Some Iraqi political parties are criticizing a U.S. decision to postpone until July a nation-building conference expected to choose an interim government for the country. Iraqi party leaders say the delay -- announced this week by U.S. civilian administrator L. Paul Bremer -- is a major setback. And they say that, if necessary, they will proceed with a conference of their own without U.S. approval.
Baghdad, 23 May 2003 (RFE/RL) -- Iraqi politicians jockeying for power in the country's future government are expressing anger at a U.S. decision to hold a nation-building conference to elect a transitional authority.
As recently as two weeks ago, the U.S. was promising to set up by what it called "the beginning of a nucleus of a temporary Iraqi government" by mid-May.
Now, however, the U.S. civilian administrator, L. Paul Bremer, says the conference is likely to be held only in July. He also said more work needed to be done to identify a "truly representative group" to rule Iraq properly -- an implication that the so-called "leadership council" of five Iraqi parties may see some changes in the near future.
Hamid al-Bayati is a spokesman for the Supreme Council for the Islamic Revolution in Iraq (SCIRI), an influential Shi'a group led by Ayatollah Muhammad Baqir al-Hakim that holds a seat on the council.
SCIRI has expressed concern that even if the U.S. creates an interim government, it will be largely powerless. Al-Bayati said a number of Iraqi political parties are prepared to convene a national assembly if the U.S. fails to act soon. "We believe that we should have an Iraqi government as soon as possible because the longer we [live without a government,] the more difficult the situation will be and the more complicated the situation will be," he said.
Al-Bayati said until Iraq has a freely elected government the country will not be able to maintain law and order. The spokesman also says SCIRI will not take part in any interim government led by a U.S. official, and that sooner or later the Americans will have to agree to a compromise. Al-Bayati added, "We will go on rejecting any idea which will imply a less-than-independent Iraqi government."

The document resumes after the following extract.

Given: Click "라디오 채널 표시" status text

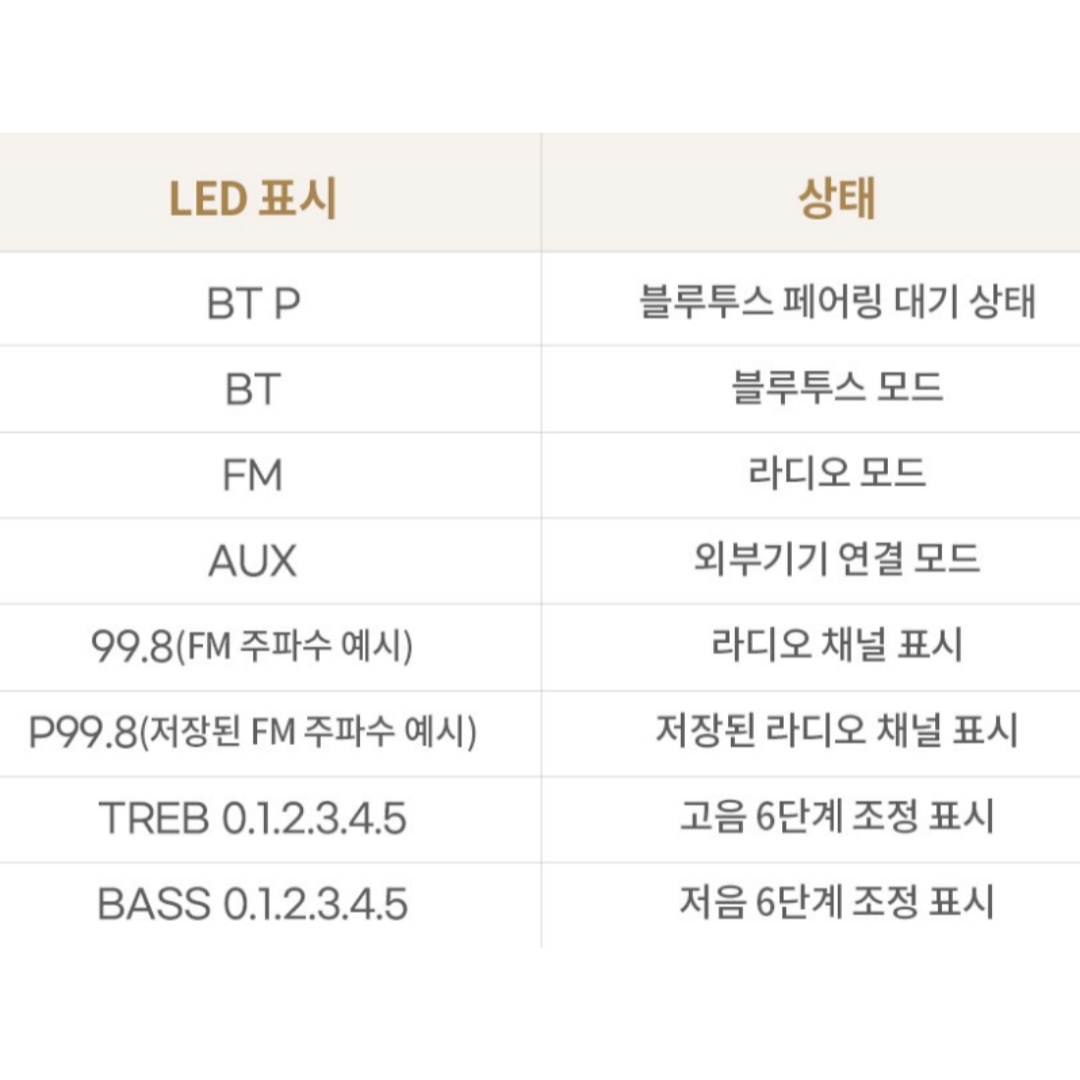Looking at the screenshot, I should coord(836,645).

The Iraqi National Congress, led by Ahmad Chalabi, has also criticized the delay. INC spokesman Entifadh Qanbar said the transitional government is a "priority" for the Iraqi people and that American decisions about the nation-building conference will "change nothing."

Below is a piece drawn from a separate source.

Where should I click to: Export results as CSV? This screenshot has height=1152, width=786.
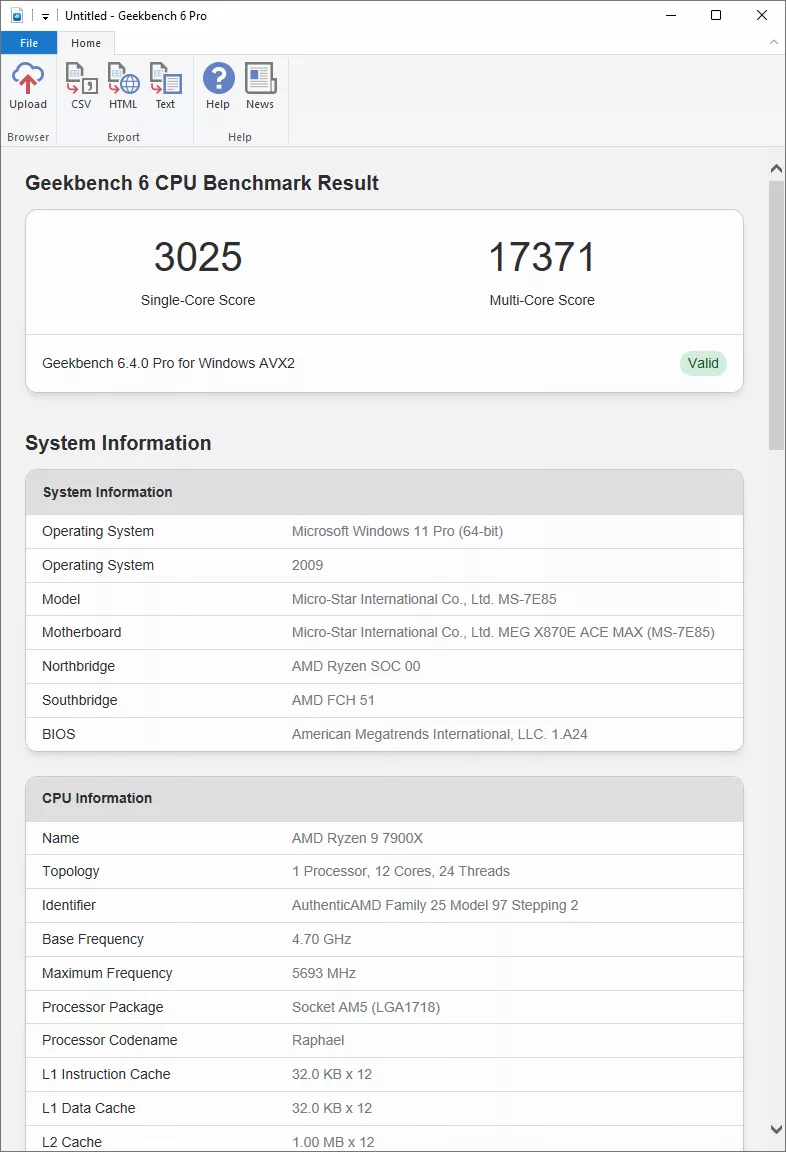(81, 86)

"It is not up to the Americans to postpone the process. This is, first, an Iraqi process, not an American process. We are an ally to the United States, we can be easy allies and we can be difficult allies," Qanbar said.
Qanbar added that Iraqi parties have already begun preparations for the conference, although it is unclear when it will be held. Even if it takes place in mid-July -- the timing the U.S. is suggesting -- it will be the Iraqis, and not the Americans, who decide, Qanbar said.
Not all parties claim the U.S. is procrastinating. Jalal Talabani's Patriotic Union of Kurdistan (PUK), one of the two groups controlling northern Iraq's Kurdish provinces since the end of the 1991 Gulf War, does not object to the American strategy.
PUK spokesman Muhammad Shuker said it makes no difference whether it takes a week or two months to form a civilian government. "Yes, we have no opposition to [Bremer's] step," he said. "How could you establish a government [now, with] thieves and killings, terrorists, the ex-Saddam [Hussein officials] still making problems for people?"
Shuker said much work remains until a truly democratic government can be established in Iraq, and that the Americans must play an integral part. The U.S. liberated Iraq, he said, and are responsible for its fate.